A polarized Israel debates an apparent rise in 'Jewish terror'
| Jerusalem
A foiled grenade attack on Islam's third holiest shrine inside the ancient walled town of Jerusalem has sparked alarm among Jews and Arabs alike over the threat of apparently ''Jewish terror'' in an increasingly polarized Israel.
Sunday morning the Israeli mayor of Jerusalem, Teddy Kollek, paid a condolence call on the city's Islamic mufti. Mr. Kollek has been a vocal critic of the Israeli government's reply to nearly 15 similiar incidents at non-Jewish sites since late last year, saying recently: ''Not everyone in the government seems to be taking this matter seriously.''
The attacks have caused several injuries.
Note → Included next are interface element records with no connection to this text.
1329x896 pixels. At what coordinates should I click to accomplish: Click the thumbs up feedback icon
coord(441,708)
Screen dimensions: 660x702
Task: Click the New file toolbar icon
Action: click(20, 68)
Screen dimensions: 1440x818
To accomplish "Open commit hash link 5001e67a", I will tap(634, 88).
Before dawn on Friday, Islam's holy day, Arab guards spotted two men scaling old Jerusalem's stonewall near the octagonal mosque known as the Dome of the Rock. The site is revered by Jews and Christians as the spot where Abraham had intended to sacrfice his son, Isaac. But it is especially revered by Muslims, who believe the prophet Mohammed rode a steed to heaven there.
The guards summoned Israeli police, who, though unable to snare the intruders , found a 10-pound package of explo-sives and 18 Israeli Army-issue grenades.
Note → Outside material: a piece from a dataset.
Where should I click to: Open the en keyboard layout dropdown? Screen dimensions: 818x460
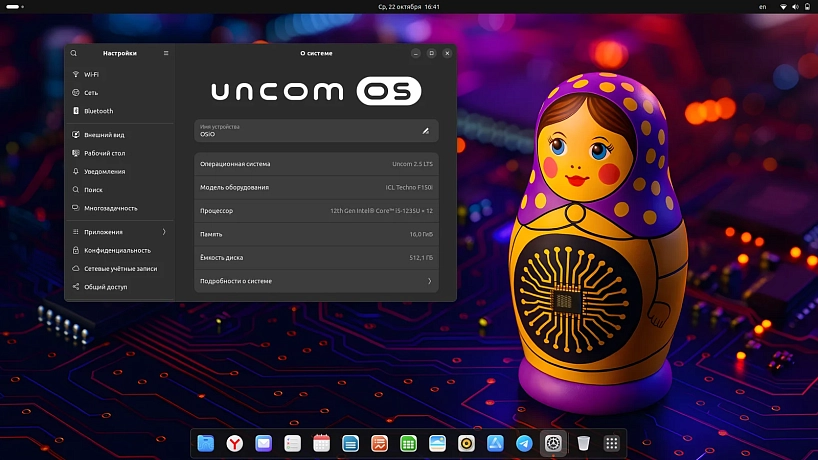click(x=762, y=7)
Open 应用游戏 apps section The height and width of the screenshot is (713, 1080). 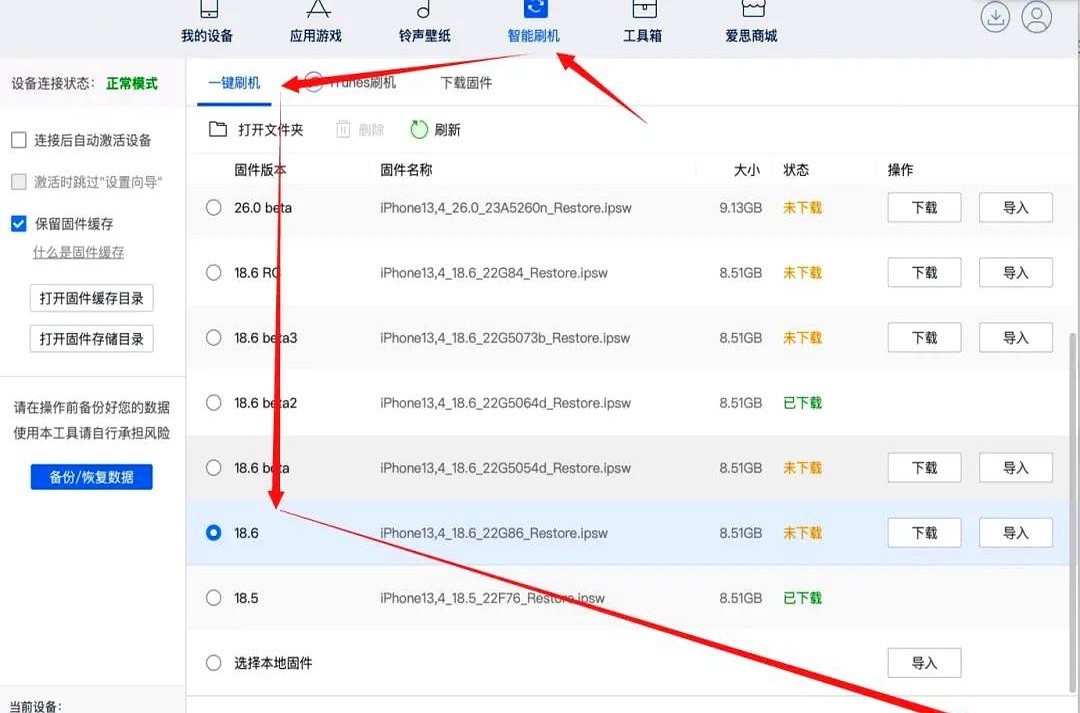(x=316, y=10)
Saturday, police detained two men at a Bible lesson led by Rabbi Meir Kahane - an American-born Israeli and militant campaigner for unfettered Israeli control of the Holy Land. At time of writing, it was unclear whether the men would be charged in connection with the bomb attempt.
The Israeli government, which had drawn fire from the opposition for an allegedly relaxed response to earlier incidents, energetically condemned Friday's attempted attack. Interior Minister Yosef Burg, the minister responsible for the police, said the incident ''contravened the basic principles of the state.'' He vowed to ''spare no effort in catching the culprits.''
Who these culprits are, officials stress, remains to be determined. The government has so far been reluctant, as one local newspaper puts it, to speak the words ''Jewish underground'' in connection with the attacks on local Christian and Islamic sites or offices. The Israeli media have been less circumspect, assuming a minority of extremist Jews are likely culprits.
Telephone callers identifying themselves as members of a group named TNT - the Hebrew abbreviation for ''Terror vs. Terror'' - have claimed responsibility for the attacks. They claim to be responding to violence against Israelis by local Palestinians. Rabbi Kahane was briefly detained in early January after having implied endorsement of TNT.
The Jerusalem incidents seem the latest offshoot of a process of political polarization in Israel - and the Israeli-occupied West Bank of the Jordan - in recent years. Fueled by controversial issues like Jewish settlement of the West Bank and the war in Lebanon, the process involves tension both between Jew and Arab, and among Israeli Jews themselves.
On the West Bank, the result has been a serious of shootings and other violent acts involving Jewish settlers and local Arabs - including the recent killing of a Palestinian girl in the area's largest Arab town, Nablus. Two days ago, a pair of Jewish settlers was charged in the shooting, which had followed a Nablus demonstration in which stones were hurled at Israeli vehicles and a presumably Palestinian bomb attack on a Jerusalem bus in which four Israeli civilians, including two children, were killed.
The Lebanon dispute led to the killing, a year ago, of an Israeli antiwar demonstrator. An Israeli from Jerusalem was apprehended last week after an investigation that revealed a large local trade in stolen Israeli-Army weapons of the sort used in the incidents claimed by TNT. But investigators say the TNT attacks seem the work of other individuals.